For the word relation test set described in [1], see ./demo-word-accuracy.sh, for the phrase relation test set described in [2], see ./demo-phrase-accuracy.sh. Note that the accuracy depends heavily on the amount of the training data; our best results for both test sets are above 70% accuracy with coverage close to 100%.

[1]で記述された単語関係のテストセットについては、./demo-word-accuracy.shを、[2]で記述されたフレーズ関係のテストセットについては、./demo-phase-accuracy.shを参照してください。精度は学習データの量に大きく依存することに注意してください。両方のテストセットでの最良の結果は、カバレッジが100%に近い70%以上の精度です。

Word clustering（単語クラスタリング）

The word vectors can be also used for deriving word classes from huge data sets. This is achieved by performing K-means clustering on top of the word vectors. The script that demonstrates this is ./demo-classes.sh. The output is a vocabulary file with words and their corresponding class IDs, such as:

単語ベクトルは、巨大なデータセットから単語クラスを導出するためにも使用することができます。

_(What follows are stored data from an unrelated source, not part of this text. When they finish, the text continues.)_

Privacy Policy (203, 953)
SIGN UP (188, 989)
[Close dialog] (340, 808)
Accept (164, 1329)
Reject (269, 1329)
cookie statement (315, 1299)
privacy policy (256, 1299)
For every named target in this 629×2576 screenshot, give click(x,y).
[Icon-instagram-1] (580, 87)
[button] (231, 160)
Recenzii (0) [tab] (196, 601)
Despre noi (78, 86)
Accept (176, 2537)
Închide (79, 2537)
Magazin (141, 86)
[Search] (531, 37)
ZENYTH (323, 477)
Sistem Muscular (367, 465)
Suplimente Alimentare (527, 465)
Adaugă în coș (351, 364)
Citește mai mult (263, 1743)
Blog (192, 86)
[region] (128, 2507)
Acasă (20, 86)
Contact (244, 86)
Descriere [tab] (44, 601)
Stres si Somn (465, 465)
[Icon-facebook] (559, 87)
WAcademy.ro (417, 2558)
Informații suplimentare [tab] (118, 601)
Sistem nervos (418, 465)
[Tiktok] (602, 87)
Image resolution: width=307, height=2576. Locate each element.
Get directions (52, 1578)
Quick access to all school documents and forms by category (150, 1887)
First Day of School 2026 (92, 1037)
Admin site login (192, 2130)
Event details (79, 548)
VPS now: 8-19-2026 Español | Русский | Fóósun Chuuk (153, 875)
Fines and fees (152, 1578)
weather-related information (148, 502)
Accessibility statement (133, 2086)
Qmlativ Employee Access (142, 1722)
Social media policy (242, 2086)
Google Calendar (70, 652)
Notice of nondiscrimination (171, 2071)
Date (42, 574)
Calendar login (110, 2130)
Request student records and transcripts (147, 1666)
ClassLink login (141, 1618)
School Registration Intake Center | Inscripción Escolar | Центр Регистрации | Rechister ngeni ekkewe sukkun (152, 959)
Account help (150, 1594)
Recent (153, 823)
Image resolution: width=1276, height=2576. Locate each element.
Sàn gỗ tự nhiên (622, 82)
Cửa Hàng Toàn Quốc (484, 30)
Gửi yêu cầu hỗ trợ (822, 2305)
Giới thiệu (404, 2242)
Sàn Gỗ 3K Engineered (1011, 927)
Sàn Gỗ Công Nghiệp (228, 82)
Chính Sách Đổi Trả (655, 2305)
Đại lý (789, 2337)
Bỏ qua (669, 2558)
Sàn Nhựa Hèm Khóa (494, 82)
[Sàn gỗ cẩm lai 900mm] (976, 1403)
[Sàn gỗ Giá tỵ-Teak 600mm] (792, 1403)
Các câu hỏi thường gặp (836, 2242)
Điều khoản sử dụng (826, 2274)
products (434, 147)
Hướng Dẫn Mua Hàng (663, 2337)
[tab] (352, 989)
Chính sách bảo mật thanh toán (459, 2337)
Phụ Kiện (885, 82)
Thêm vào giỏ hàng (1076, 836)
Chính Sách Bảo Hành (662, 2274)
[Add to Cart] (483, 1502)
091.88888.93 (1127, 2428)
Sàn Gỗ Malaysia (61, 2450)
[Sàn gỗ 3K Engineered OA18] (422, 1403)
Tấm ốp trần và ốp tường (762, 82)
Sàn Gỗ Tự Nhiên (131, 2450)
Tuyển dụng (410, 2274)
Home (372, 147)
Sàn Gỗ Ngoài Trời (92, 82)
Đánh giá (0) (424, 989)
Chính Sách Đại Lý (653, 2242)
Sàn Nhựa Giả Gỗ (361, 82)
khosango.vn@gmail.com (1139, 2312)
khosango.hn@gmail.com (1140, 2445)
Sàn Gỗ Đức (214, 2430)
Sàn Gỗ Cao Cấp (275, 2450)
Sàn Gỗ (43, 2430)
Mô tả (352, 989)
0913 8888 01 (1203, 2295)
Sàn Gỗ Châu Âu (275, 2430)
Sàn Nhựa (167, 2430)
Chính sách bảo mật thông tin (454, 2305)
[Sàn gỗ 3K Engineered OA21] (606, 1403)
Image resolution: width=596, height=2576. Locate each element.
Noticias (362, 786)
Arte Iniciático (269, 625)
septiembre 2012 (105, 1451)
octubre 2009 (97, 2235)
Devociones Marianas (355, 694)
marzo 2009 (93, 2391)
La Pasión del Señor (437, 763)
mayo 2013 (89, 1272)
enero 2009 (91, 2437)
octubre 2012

これは、単語ベクトルの上でK-meansクラスタリングを実行することで達成されます。これを実演するスクリプトは ./demo-classes.sh です。出力されるのは、単語とそれに対応するクラスIDを持つボキャブラリーファイルです。

carnivores 234 
carnivorous 234 
cetaceans 234 
cormorant 234 
coyotes 234 
crocodile 234 
crocodiles 234 
crustaceans 234 
cultivated 234 
danios 234 
. . . 
acceptance 412 
argue 412 
argues 412 
arguing 412 
argument 412 
arguments 412 
belief 412 
believe 412 
challenge 412 
claim 412

Performance（パフォーマンス）

The training speed can be significantly improved by using parallel training on multiple-CPU machine (use the switch '-threads N'). The hyper-parameter choice is crucial for performance (both speed and accuracy), however varies for different applications. The main choices to make are:

学習速度は，複数のCPUで並列学習を行うことで大幅に向上します（スイッチ'-threads N'を使用）．ハイパーパラメータの選択は性能（速度と精度の両方）に重要ですが、アプリケーションによって異なります。主な選択は以下の通りです。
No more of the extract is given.